APPENDIX a) DFIG Parameters Rated power: 3kW (220/380 V, 50 Hz); Number of poles: 2p=4; Stator resistance: RS = 1.6 Ω; Rotor resistance: RR = 0.4 Ω; Magnetizing inductance: M = 55 mH; Stator inductance: LS = 150 mH; Rotor inductance: LR = 23 mH; Inertia: J= 0.01 kgm2. b) PMSM Parameters Rated power: 2.87kW (3000 rpm); Number of poles: 2p=6; Stator resistance: RS = 0.94 Ω; Direct-axis inductance: Ld = 14.4 mH; Quadrature-axis inductance: Lq = 25 mH; Back-emf coefficient: Ke= 0.78Vsrad-1; Inertia: J= 0.0014 kgm2
BIOGRAPHIES Stefan Breban received the M.S. degree from the Technical University of Cluj-Napoca, Cluj-Napoca, Romania, in 2005, and the Ph.D. degree jointly from the Technical University of Cluj-Napoca and the Ecole Nationale Supérieure d’Arts et Métiers (ENSAM) de Lille, Lille, France, in 2008, both in electrical engineering.
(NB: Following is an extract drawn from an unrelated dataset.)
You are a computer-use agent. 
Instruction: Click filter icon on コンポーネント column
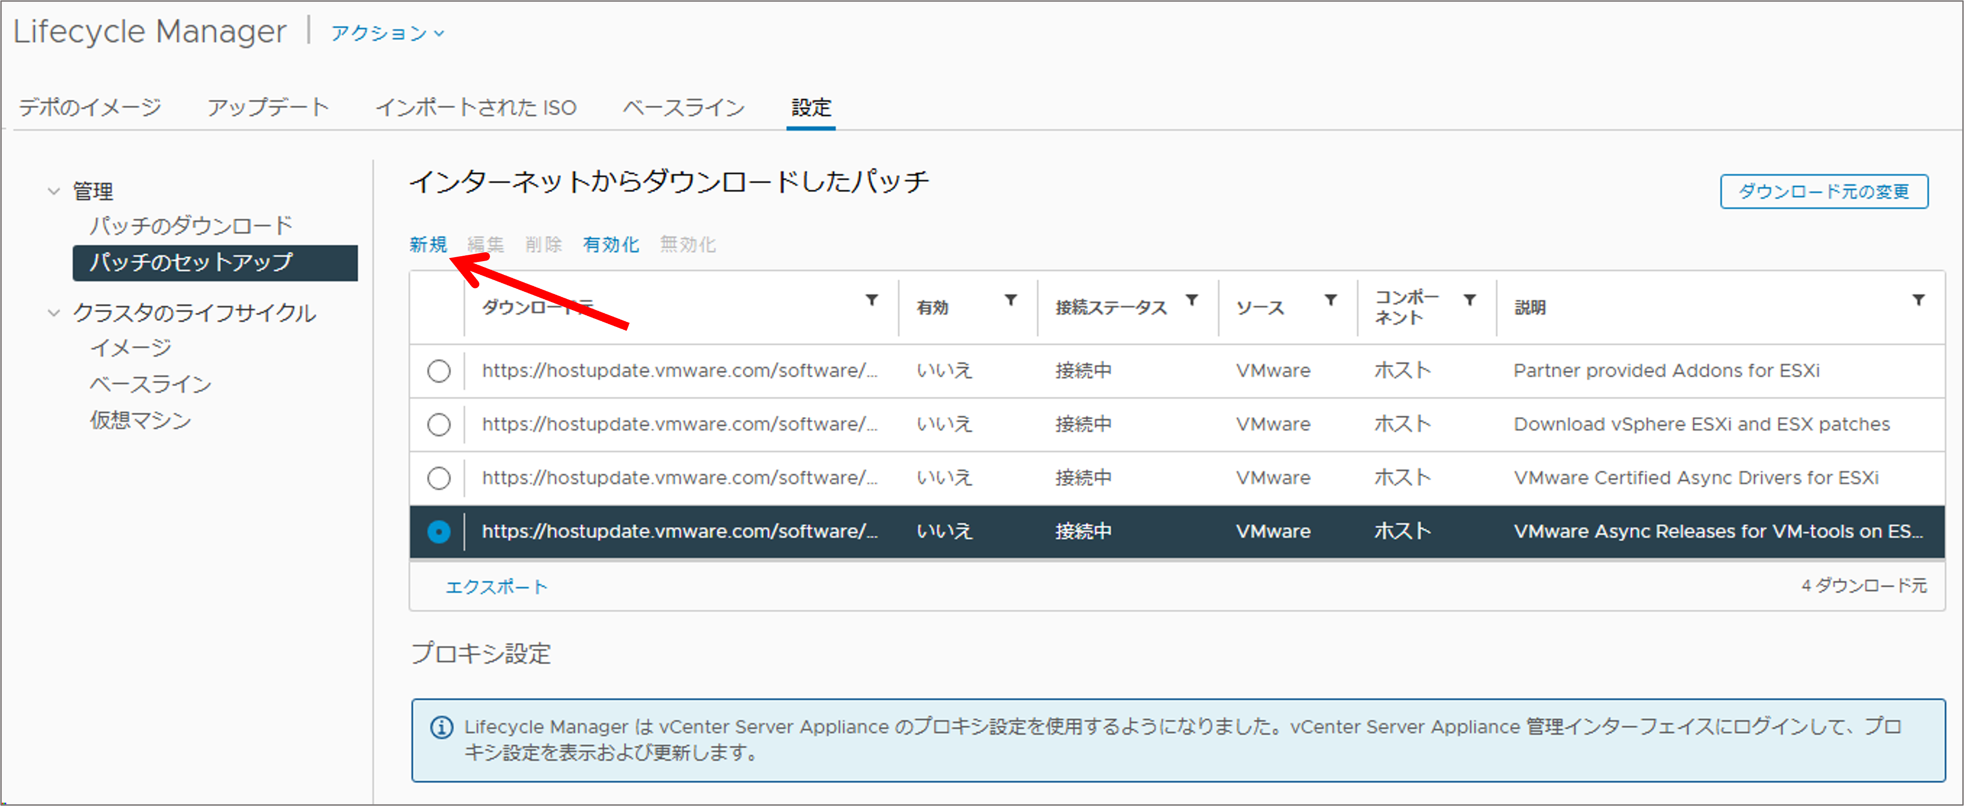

He is currently with the Department of Electric Machines, Technical University of Cluj-Napoca, as an Assistant Lecturer, and also with the Special Electric Machines and Light Electric Traction (SEMLET) Group, Technical University of Cluj-Napoca, as a Researcher. Mircea M. Radulescu received the Dipl.-Ing. degree with honors from the Technical University of Cluj-Napoca, Cluj-Napoca, Romania, in 1978 and the Ph.D. degree from the Polytechnic University of Timisoara, Timisoara, Romania, in 1993, both in electrical engineering. Since 1983, he has been with the Faculty of Electrical Engineering, Technical University of ClujNapoca, where he is currently a Full Professor in the Department of Electric Machines and the Head of the Special Electric Machines and Light Electric Traction (SEMLET) Group. He is author or co-author of more than hundred published scientific papers in refereed technical journals and international conference and symposium proceedings. Benoit Robyns received the Ingénieur Civil Electricien and Docteur en Sciences Appliquées degrees from the Université Catholique de Louvain, Louvain-la-Neuve, Belgium, in 1987 and 1993, respectively. He received the Habilitation à Diriger des Recherches degree from the Université des Sciences et Technologies de Lille, Lille, France, in 2000. He is the author or co-author of more than 120 papers and one book in the fields of digital control of electric machines, renewable energies and distributed generation. Prof. Robyns is a member of the Société Française des Electriciens et des Electroniciens (SEE), of the Société Royale Belge des Electriciens (SRBE), and of the European Power Electronics Association (EPE).